### WHAT NEEDS TO BE DONE
Would you repeat every line below exactly, please?

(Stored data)
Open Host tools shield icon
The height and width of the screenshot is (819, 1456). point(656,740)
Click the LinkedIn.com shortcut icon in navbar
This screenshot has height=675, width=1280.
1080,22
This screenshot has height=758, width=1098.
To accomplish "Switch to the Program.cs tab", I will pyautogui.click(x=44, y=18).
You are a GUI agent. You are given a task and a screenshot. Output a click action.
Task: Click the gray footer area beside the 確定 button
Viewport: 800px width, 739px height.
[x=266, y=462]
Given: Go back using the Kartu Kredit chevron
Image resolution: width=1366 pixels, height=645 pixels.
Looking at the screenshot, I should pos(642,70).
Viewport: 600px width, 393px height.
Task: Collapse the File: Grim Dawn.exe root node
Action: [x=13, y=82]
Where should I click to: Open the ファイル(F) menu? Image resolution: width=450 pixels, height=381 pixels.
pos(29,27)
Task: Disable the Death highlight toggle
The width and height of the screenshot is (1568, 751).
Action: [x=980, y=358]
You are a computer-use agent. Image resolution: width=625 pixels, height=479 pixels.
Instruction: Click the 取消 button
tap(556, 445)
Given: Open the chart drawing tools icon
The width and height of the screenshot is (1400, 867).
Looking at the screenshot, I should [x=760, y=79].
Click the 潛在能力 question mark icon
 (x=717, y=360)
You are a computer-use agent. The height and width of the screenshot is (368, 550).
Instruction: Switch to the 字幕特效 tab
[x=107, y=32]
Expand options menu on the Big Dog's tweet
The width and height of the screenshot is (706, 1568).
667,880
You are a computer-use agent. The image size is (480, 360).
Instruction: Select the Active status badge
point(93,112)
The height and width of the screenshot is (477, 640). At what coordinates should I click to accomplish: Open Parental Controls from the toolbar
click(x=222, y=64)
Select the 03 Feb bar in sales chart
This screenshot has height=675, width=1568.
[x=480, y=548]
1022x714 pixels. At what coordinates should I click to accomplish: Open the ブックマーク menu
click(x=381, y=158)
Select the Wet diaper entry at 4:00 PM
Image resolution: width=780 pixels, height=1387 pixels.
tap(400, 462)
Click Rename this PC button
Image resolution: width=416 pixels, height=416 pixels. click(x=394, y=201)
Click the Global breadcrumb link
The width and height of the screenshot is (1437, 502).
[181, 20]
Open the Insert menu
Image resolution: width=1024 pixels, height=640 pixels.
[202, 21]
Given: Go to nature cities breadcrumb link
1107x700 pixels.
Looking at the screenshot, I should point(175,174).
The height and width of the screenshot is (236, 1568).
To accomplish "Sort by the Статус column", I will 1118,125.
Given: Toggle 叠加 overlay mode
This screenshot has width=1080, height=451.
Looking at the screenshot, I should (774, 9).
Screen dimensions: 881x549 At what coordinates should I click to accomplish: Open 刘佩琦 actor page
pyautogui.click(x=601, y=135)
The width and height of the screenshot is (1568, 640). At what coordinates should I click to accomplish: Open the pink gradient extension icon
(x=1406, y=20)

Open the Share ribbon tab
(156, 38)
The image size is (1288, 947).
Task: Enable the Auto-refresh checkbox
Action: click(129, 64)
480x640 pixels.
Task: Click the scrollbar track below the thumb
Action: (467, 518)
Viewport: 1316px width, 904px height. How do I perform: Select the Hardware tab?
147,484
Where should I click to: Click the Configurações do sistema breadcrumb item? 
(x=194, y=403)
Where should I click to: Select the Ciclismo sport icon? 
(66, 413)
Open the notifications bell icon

### WRITTEN SOLUTION
Open Host tools shield icon
The height and width of the screenshot is (819, 1456). point(656,740)
Click the LinkedIn.com shortcut icon in navbar
This screenshot has height=675, width=1280.
1080,22
This screenshot has height=758, width=1098.
To accomplish "Switch to the Program.cs tab", I will pyautogui.click(x=44, y=18).
You are a GUI agent. You are given a task and a screenshot. Output a click action.
Task: Click the gray footer area beside the 確定 button
Viewport: 800px width, 739px height.
[x=266, y=462]
Given: Go back using the Kartu Kredit chevron
Image resolution: width=1366 pixels, height=645 pixels.
Looking at the screenshot, I should pos(642,70).
Viewport: 600px width, 393px height.
Task: Collapse the File: Grim Dawn.exe root node
Action: [x=13, y=82]
Where should I click to: Open the ファイル(F) menu? Image resolution: width=450 pixels, height=381 pixels.
pos(29,27)
Task: Disable the Death highlight toggle
The width and height of the screenshot is (1568, 751).
Action: [x=980, y=358]
You are a computer-use agent. Image resolution: width=625 pixels, height=479 pixels.
Instruction: Click the 取消 button
tap(556, 445)
Given: Open the chart drawing tools icon
The width and height of the screenshot is (1400, 867).
Looking at the screenshot, I should [x=760, y=79].
Click the 潛在能力 question mark icon
 (x=717, y=360)
You are a computer-use agent. The height and width of the screenshot is (368, 550).
Instruction: Switch to the 字幕特效 tab
[x=107, y=32]
Expand options menu on the Big Dog's tweet
The width and height of the screenshot is (706, 1568).
667,880
You are a computer-use agent. The image size is (480, 360).
Instruction: Select the Active status badge
point(93,112)
The height and width of the screenshot is (477, 640). At what coordinates should I click to accomplish: Open Parental Controls from the toolbar
click(x=222, y=64)
Select the 03 Feb bar in sales chart
This screenshot has height=675, width=1568.
[x=480, y=548]
1022x714 pixels. At what coordinates should I click to accomplish: Open the ブックマーク menu
click(x=381, y=158)
Select the Wet diaper entry at 4:00 PM
Image resolution: width=780 pixels, height=1387 pixels.
tap(400, 462)
Click Rename this PC button
Image resolution: width=416 pixels, height=416 pixels. click(x=394, y=201)
Click the Global breadcrumb link
The width and height of the screenshot is (1437, 502).
[181, 20]
Open the Insert menu
Image resolution: width=1024 pixels, height=640 pixels.
[202, 21]
Given: Go to nature cities breadcrumb link
1107x700 pixels.
Looking at the screenshot, I should point(175,174).
The height and width of the screenshot is (236, 1568).
To accomplish "Sort by the Статус column", I will 1118,125.
Given: Toggle 叠加 overlay mode
This screenshot has width=1080, height=451.
Looking at the screenshot, I should (774, 9).
Screen dimensions: 881x549 At what coordinates should I click to accomplish: Open 刘佩琦 actor page
pyautogui.click(x=601, y=135)
The width and height of the screenshot is (1568, 640). At what coordinates should I click to accomplish: Open the pink gradient extension icon
(x=1406, y=20)

Open the Share ribbon tab
(156, 38)
The image size is (1288, 947).
Task: Enable the Auto-refresh checkbox
Action: click(129, 64)
480x640 pixels.
Task: Click the scrollbar track below the thumb
Action: (467, 518)
Viewport: 1316px width, 904px height. How do I perform: Select the Hardware tab?
147,484
Where should I click to: Click the Configurações do sistema breadcrumb item? 
(x=194, y=403)
Where should I click to: Select the Ciclismo sport icon? 
(66, 413)
Open the notifications bell icon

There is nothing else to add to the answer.